- Impressive stuff but it would be polite to the potentially interested users if the line, "... this package is currently a proof of concept with limited direct use", had been put a little earlier. It's about nine or so dense paragraphs in.
It's fine that it is still in development but it just seems worth being upfront.
- > The result is very fast native code with no GC, no syscalls, and no memory allocations at runtime.
I guess, that's only achievable for certain kind of code, already designed with hard real-time in mind. It would be good to have some information about the limitations of this approach.
- THAT'S INSANE!
I always wondered if this could be possible. Like you fuzz a program, map out each possible allocation and deallocation and optimize the code with those hot paths and some statistics.

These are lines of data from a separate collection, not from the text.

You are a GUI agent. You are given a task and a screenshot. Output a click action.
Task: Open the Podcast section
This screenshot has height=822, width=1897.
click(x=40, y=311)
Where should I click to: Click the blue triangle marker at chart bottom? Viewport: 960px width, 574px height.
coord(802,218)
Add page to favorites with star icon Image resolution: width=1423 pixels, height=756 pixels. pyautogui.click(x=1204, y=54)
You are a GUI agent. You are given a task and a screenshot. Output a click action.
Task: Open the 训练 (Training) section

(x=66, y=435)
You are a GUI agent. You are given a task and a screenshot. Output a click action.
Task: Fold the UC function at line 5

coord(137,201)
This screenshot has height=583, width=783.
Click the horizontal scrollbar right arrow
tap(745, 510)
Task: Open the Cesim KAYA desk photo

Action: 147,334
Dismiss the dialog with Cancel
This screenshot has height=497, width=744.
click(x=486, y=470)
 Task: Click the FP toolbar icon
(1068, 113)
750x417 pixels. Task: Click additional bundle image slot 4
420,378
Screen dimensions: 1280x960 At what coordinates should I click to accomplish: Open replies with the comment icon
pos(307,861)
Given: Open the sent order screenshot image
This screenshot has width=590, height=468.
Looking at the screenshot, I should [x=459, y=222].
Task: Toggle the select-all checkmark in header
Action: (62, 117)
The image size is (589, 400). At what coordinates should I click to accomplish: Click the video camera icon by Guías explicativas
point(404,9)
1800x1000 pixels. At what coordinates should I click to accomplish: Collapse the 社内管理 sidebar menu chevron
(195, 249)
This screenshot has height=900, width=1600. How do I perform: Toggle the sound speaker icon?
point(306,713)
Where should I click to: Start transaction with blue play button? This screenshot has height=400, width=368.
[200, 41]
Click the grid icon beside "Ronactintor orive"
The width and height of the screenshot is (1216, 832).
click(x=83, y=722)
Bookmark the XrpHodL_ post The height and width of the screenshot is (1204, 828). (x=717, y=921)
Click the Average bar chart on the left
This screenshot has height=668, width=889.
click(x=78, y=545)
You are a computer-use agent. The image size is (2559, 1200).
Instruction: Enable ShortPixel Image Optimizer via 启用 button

Very interesting project, would love some sort of write up on it.
- Thanks for your comment, I'll give a full write up a try.
I think for deterministic control applications this concept has a sweet spot. While in conventional code the number of branch combinations can blow up easely, here you need to be able to guarantee worst case execution time which forces you anyway to be very carefull with branching.
On https://copapy.nonan.net/compiler.html is the how-it-works readme section extended with the generated machine code for stencils and a simple example.
- This looks like it could become an excellent alternative in time to not just NumPy and Numba, but also Cython. I know that may be more ambitious than your original intentions, but that's absolutely what sprung to mind.